### Short problem
Please retype every line of the records below word for word, leaving the pictures out of your answer.

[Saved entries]
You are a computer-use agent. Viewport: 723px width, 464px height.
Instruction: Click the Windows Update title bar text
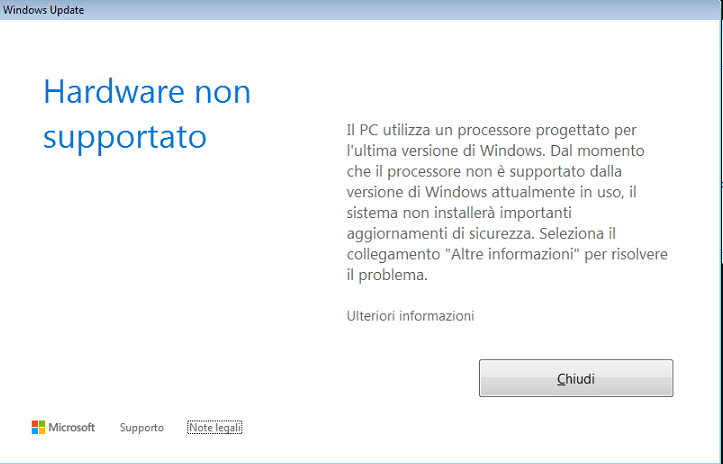43,10
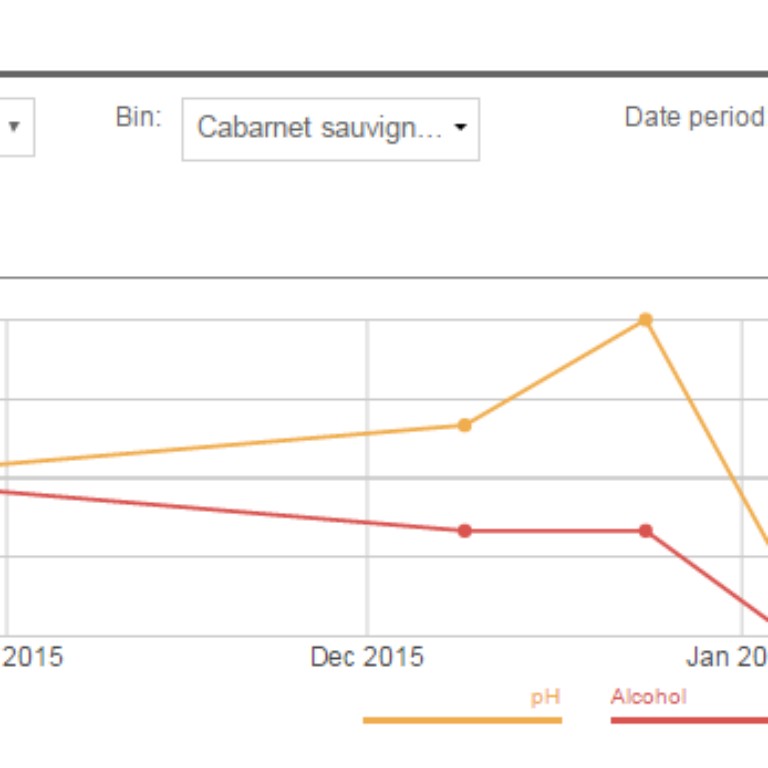
Task: Click the flat red Alcohol segment between the points
Action: 555,531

### Solution
You are a computer-use agent. Viewport: 723px width, 464px height.
Instruction: Click the Windows Update title bar text
43,10
Task: Click the flat red Alcohol segment between the points
Action: 555,531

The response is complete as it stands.